The hasty implementation meant consumers were confused and ripe for unscrupulous tactics, Ms. Owen said. "I had phone calls from people who were saying, `So-and-so threatened me. He wouldn't leave my house until I signed up,"' she said.
The state of Tennessee is trying to prevent more questionable marketing practices by managed-care organizations in TennCare.
On July 1 TennCare implemented 30 pages of "very clear" marketing guidelines for managed-care organizations, said Susie Baird, TennCare's director of policy and intergovernmental relations. "We had guidelines in the contract (with managed-care organizations). We needed to elaborate on them," she said.
So far, she said, they are being followed.
Only one organization has been sanctioned. Baptist Hospital in Nashville and an affiliated plan, Health Net, were accused by the state attorney general's office of illegally using the state's letterhead in solicitations to 22,000 Medicaid recipients. On Feb. 1 the hospital and health plan signed a settlement in which they admitted no wrongdoing but agreed not to engage in certain practices.

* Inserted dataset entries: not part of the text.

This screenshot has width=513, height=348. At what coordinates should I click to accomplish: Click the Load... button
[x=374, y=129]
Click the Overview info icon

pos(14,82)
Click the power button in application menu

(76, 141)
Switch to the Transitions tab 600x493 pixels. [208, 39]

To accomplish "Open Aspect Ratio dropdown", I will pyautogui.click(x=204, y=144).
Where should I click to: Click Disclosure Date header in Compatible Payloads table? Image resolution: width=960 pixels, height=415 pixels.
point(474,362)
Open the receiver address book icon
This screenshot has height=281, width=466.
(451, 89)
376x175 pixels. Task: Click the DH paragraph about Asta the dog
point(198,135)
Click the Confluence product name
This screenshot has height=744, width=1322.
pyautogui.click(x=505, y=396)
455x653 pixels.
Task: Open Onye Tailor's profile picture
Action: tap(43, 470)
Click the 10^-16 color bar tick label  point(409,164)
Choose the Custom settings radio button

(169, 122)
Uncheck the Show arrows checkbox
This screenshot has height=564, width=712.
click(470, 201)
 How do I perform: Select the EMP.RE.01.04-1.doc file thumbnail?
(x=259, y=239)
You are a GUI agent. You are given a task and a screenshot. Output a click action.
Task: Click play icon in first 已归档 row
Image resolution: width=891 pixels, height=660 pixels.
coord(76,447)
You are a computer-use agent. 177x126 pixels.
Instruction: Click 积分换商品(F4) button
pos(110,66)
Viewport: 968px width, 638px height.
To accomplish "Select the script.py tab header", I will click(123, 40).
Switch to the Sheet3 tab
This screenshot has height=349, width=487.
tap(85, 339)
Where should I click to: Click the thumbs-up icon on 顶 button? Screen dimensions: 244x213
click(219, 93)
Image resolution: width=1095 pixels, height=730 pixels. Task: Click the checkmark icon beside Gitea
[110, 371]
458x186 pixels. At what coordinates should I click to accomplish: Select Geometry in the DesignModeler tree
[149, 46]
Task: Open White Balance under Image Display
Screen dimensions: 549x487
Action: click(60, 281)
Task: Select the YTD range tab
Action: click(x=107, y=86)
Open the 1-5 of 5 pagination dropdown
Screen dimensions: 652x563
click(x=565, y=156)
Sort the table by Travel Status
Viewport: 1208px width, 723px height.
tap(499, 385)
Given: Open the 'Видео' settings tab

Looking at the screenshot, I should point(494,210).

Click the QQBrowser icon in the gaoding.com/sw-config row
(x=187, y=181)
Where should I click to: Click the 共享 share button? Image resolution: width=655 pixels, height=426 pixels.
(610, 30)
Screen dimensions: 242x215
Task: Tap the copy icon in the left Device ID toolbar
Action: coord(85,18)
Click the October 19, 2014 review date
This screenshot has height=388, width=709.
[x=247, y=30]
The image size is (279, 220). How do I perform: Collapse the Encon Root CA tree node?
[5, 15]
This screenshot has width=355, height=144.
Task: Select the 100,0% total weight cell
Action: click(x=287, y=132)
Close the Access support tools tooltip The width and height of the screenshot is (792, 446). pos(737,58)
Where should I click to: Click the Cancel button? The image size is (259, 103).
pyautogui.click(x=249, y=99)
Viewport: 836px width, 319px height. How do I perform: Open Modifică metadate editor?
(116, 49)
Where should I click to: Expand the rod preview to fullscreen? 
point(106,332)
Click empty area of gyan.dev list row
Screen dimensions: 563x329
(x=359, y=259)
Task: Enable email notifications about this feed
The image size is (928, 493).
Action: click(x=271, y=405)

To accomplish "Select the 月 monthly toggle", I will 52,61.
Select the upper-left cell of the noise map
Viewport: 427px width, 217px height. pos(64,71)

But the president of OmniCare Health Plan in Memphis, whose salespeople were accused in a sheriff's department investigation of trying to enroll prison inmates who already received free care, called for "a little patience."
Eric Taylor, writing recently in Memphis' Commercial Appeal, said his plan, previously called Affordable Healthcare, took steps to make sure its independent marketing agents comply with TennCare rules.
However, Mr. Taylor also agreed with a state official's view that the consequences of unethical marketing are "less than a tenth of a percentage point" of the amount of fraudulent billing under the old fee-for-service system.